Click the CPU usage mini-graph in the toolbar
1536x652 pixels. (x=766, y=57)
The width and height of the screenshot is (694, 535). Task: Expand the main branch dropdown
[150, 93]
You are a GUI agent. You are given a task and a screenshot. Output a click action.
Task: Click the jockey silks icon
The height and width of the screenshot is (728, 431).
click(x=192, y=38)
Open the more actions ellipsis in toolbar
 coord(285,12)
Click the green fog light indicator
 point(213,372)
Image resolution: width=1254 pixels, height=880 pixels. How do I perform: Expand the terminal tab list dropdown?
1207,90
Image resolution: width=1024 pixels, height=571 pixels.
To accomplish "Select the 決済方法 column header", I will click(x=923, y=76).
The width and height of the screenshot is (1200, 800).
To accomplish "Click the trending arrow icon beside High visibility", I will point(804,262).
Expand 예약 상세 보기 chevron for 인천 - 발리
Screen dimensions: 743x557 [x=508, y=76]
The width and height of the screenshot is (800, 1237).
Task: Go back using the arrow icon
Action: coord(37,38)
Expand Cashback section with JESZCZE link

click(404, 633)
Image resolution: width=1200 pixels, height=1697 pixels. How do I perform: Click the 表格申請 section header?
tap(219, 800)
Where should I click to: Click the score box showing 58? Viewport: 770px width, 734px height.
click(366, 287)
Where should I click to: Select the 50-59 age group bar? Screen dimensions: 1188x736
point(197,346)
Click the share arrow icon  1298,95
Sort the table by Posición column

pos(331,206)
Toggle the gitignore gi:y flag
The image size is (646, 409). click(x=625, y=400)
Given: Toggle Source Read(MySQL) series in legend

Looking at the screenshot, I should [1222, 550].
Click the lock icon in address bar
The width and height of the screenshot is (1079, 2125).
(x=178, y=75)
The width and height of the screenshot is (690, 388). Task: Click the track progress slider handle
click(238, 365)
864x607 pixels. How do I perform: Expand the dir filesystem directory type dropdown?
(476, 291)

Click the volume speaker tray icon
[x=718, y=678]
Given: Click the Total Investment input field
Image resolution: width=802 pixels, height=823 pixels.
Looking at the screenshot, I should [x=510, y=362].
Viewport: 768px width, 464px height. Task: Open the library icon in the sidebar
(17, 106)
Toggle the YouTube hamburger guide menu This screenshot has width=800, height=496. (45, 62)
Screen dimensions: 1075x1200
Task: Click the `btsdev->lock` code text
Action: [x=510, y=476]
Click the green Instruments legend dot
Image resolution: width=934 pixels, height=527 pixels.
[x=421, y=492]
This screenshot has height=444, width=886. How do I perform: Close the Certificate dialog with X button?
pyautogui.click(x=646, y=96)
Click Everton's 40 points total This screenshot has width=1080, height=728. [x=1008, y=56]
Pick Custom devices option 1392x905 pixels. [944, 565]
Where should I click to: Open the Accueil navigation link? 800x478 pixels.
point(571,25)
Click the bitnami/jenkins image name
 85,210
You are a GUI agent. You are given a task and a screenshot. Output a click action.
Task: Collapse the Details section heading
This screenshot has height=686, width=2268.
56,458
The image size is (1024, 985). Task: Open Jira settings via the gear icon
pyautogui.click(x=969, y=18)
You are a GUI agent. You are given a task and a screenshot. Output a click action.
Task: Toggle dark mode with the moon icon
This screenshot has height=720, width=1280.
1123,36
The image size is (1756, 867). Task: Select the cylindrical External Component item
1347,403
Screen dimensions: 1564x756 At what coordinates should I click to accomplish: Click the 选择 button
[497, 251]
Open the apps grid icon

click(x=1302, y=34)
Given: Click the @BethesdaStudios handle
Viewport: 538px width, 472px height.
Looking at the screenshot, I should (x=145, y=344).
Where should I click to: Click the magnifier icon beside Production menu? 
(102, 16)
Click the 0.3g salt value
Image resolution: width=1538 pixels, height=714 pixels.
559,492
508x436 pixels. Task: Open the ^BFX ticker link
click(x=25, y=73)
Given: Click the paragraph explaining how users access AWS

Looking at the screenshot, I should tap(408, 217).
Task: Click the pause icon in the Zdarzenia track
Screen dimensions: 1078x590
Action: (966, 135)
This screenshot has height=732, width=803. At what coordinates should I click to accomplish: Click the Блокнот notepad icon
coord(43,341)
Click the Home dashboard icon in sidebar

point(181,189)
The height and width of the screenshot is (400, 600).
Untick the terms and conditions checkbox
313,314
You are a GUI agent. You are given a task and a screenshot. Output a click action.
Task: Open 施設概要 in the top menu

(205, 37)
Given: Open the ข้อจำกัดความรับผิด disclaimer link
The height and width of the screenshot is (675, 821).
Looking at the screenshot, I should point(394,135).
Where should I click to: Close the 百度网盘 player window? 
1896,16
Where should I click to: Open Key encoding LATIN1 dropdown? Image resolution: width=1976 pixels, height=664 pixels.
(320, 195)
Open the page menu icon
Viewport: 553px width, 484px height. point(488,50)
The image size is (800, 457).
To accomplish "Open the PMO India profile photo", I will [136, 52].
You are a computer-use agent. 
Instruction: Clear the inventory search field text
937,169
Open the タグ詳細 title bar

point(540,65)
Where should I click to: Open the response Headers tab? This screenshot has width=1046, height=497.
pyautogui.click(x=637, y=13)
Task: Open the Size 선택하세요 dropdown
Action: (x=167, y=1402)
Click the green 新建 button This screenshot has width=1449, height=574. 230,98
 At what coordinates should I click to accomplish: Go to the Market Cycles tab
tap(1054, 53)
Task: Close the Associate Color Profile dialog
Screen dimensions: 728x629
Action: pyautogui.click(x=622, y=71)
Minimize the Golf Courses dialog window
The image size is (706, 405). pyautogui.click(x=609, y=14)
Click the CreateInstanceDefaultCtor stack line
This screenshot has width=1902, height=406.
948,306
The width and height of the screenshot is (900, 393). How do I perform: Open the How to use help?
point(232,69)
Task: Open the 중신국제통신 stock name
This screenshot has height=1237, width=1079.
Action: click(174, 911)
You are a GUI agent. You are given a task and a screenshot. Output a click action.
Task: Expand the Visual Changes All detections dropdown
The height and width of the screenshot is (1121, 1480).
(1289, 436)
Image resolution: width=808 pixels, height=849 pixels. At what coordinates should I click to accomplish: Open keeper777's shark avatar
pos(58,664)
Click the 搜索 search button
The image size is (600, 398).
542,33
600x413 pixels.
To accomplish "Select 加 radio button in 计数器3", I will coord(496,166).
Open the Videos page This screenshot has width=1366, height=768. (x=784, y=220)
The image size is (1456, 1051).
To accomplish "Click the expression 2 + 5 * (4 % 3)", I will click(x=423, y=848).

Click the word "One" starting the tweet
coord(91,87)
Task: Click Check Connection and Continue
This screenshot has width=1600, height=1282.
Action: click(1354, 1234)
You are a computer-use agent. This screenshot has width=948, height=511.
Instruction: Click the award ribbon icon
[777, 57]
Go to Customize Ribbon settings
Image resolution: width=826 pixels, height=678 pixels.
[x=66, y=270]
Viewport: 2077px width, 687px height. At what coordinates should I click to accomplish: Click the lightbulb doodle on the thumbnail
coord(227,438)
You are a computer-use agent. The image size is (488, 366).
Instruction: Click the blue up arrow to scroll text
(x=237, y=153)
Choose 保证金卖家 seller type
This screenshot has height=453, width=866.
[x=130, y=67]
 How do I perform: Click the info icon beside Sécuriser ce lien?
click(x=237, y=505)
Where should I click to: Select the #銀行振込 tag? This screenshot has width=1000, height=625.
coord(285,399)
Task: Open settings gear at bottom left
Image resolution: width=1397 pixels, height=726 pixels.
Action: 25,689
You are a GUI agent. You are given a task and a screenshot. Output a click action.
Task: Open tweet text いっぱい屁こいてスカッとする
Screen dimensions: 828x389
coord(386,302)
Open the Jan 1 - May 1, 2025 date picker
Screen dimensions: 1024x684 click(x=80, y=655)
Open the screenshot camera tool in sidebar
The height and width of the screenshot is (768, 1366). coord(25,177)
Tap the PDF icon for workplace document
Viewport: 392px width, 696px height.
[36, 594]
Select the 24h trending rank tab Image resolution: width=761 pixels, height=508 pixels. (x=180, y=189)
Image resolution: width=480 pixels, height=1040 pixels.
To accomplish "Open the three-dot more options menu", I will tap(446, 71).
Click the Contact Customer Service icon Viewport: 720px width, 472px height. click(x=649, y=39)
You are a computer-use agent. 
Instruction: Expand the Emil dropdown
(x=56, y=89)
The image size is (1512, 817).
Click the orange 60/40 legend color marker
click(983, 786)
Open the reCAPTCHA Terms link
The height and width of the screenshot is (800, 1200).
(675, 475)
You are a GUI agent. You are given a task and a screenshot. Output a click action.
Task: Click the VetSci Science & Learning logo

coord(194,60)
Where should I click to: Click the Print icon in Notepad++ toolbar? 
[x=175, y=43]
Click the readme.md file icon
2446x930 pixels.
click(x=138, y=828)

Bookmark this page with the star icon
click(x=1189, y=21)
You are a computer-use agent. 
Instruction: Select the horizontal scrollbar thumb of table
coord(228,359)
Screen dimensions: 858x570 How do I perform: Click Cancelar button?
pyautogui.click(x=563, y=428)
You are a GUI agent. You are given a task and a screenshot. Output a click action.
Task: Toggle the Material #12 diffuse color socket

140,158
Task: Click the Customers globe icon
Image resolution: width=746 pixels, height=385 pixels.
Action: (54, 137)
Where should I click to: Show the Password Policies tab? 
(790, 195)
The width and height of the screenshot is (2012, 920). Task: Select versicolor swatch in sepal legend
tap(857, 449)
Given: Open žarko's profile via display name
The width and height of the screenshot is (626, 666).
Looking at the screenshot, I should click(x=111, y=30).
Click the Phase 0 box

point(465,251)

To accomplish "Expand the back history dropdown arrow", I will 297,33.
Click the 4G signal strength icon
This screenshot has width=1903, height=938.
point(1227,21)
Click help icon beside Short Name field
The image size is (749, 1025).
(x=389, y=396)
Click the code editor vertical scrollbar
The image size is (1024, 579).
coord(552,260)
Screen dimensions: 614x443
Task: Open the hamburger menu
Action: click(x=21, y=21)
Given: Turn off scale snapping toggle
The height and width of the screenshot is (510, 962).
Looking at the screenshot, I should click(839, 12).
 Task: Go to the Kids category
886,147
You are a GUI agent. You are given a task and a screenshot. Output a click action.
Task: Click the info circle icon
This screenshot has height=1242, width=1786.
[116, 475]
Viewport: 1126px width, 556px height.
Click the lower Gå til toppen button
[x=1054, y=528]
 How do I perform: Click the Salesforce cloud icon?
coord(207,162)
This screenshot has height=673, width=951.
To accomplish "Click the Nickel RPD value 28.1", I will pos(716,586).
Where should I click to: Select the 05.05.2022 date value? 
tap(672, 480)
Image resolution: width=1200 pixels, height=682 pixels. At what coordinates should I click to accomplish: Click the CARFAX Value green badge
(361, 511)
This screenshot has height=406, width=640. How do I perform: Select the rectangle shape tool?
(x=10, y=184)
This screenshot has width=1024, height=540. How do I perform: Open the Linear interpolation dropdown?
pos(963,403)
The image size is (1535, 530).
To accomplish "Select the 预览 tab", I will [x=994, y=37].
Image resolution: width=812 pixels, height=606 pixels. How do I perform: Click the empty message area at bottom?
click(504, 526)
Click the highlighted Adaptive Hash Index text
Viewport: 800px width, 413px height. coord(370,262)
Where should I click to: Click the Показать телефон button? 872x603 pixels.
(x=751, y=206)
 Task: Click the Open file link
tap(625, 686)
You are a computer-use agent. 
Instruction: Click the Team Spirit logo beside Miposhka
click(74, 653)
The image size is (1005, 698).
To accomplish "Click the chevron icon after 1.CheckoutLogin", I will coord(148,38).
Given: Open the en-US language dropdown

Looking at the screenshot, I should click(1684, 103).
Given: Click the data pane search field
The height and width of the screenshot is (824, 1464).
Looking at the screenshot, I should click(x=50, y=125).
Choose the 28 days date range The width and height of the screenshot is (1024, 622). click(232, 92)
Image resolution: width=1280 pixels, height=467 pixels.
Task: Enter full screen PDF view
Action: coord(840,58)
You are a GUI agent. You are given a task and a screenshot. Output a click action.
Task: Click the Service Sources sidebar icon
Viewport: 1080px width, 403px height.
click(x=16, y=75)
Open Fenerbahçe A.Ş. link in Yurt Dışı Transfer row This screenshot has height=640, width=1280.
• • • • •
### INSTRUCTIONS TO FOLLOW
Start at the first line of the data above. Stop after the line containing "The width and height of the screenshot is (1200, 800).", reproducing each line exactly and adding nothing.

### RESPONSE FOR THIS EXERCISE
Click the CPU usage mini-graph in the toolbar
1536x652 pixels. (x=766, y=57)
The width and height of the screenshot is (694, 535). Task: Expand the main branch dropdown
[150, 93]
You are a GUI agent. You are given a task and a screenshot. Output a click action.
Task: Click the jockey silks icon
The height and width of the screenshot is (728, 431).
click(x=192, y=38)
Open the more actions ellipsis in toolbar
 coord(285,12)
Click the green fog light indicator
 point(213,372)
Image resolution: width=1254 pixels, height=880 pixels. How do I perform: Expand the terminal tab list dropdown?
1207,90
Image resolution: width=1024 pixels, height=571 pixels.
To accomplish "Select the 決済方法 column header", I will click(x=923, y=76).
The width and height of the screenshot is (1200, 800).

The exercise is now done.